| What is being asked |
Copy out the records word for word, from the line containing "Switch to Xạ thủ tab" through the end of the records. Omit the pictures.

| Input material |
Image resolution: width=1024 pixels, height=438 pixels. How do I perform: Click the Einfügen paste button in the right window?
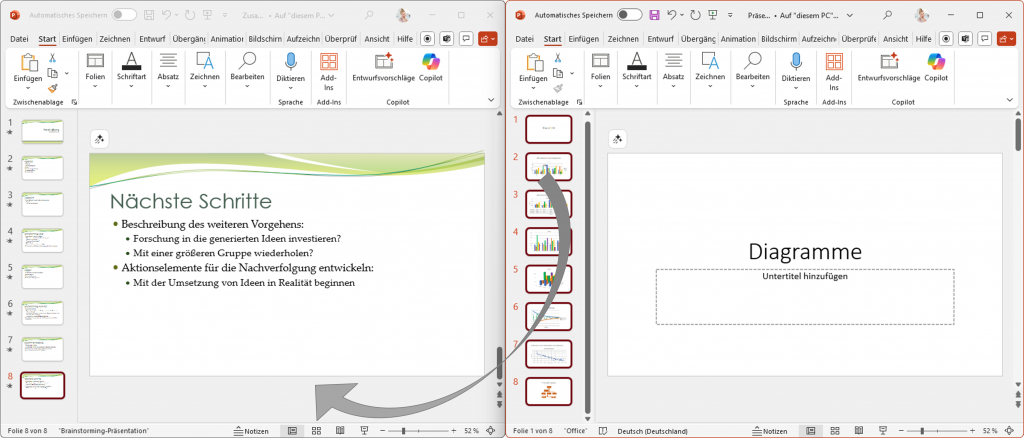click(x=535, y=68)
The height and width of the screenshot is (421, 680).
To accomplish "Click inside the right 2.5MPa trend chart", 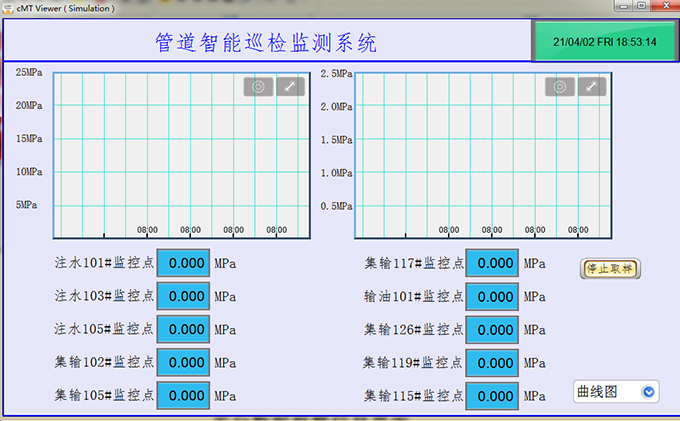I will (x=482, y=160).
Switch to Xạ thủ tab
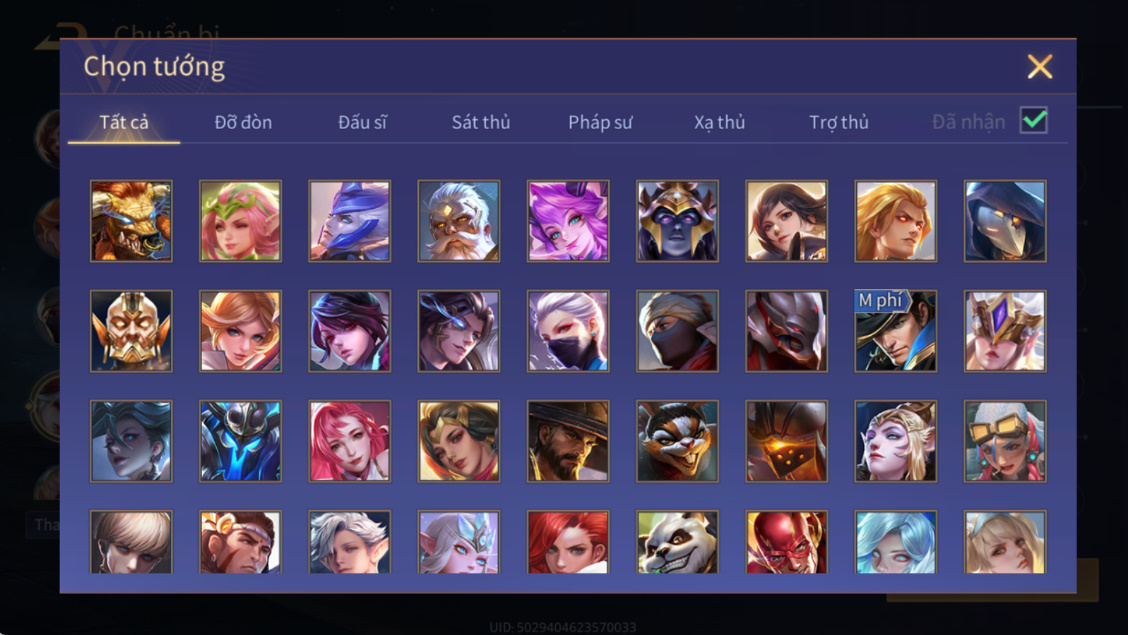 coord(719,122)
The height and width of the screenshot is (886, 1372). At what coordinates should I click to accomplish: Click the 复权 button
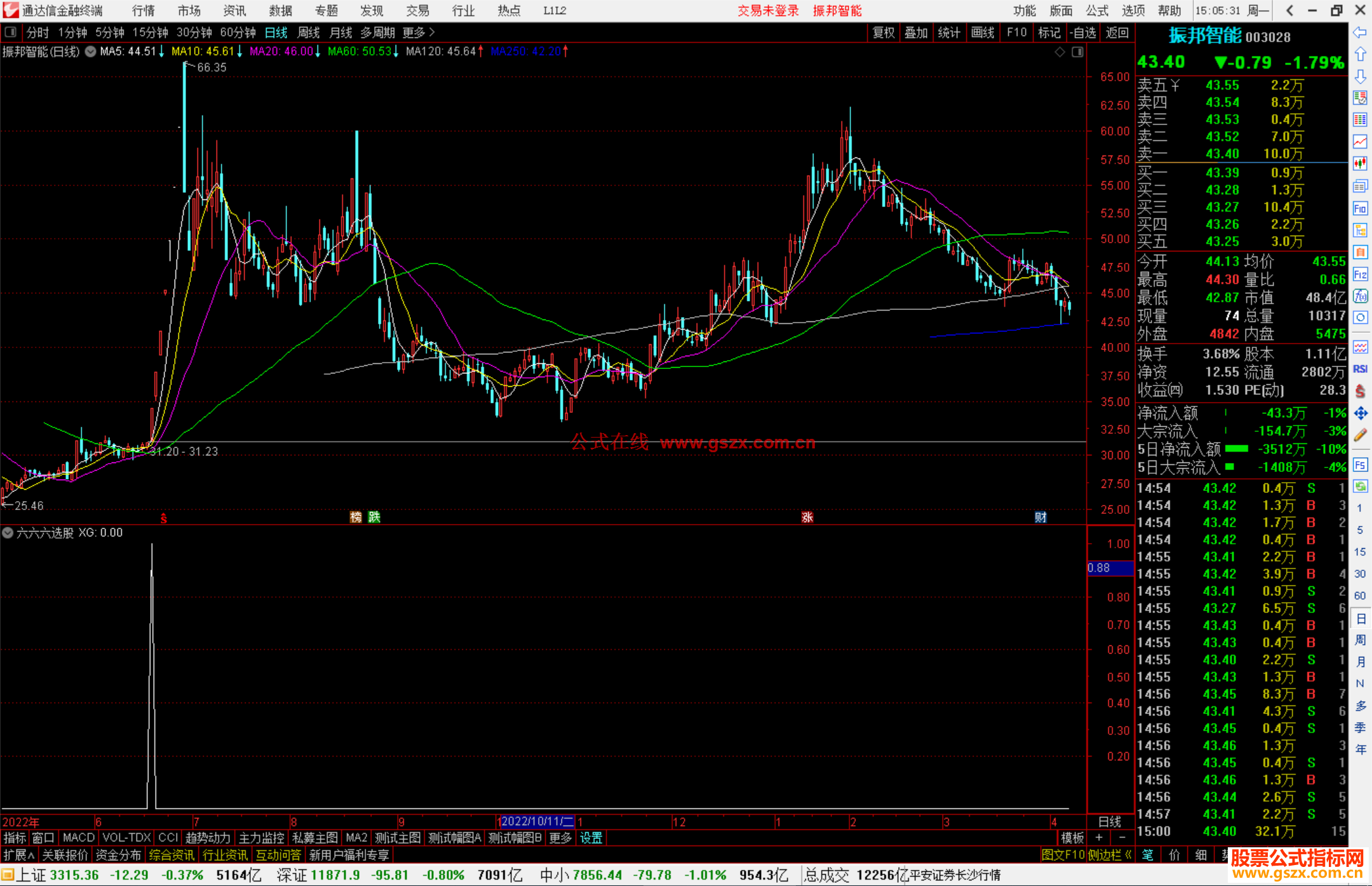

| Complete output |
Switch to Xạ thủ tab
 coord(719,122)
The height and width of the screenshot is (886, 1372). At what coordinates should I click to accomplish: Click the 复权 button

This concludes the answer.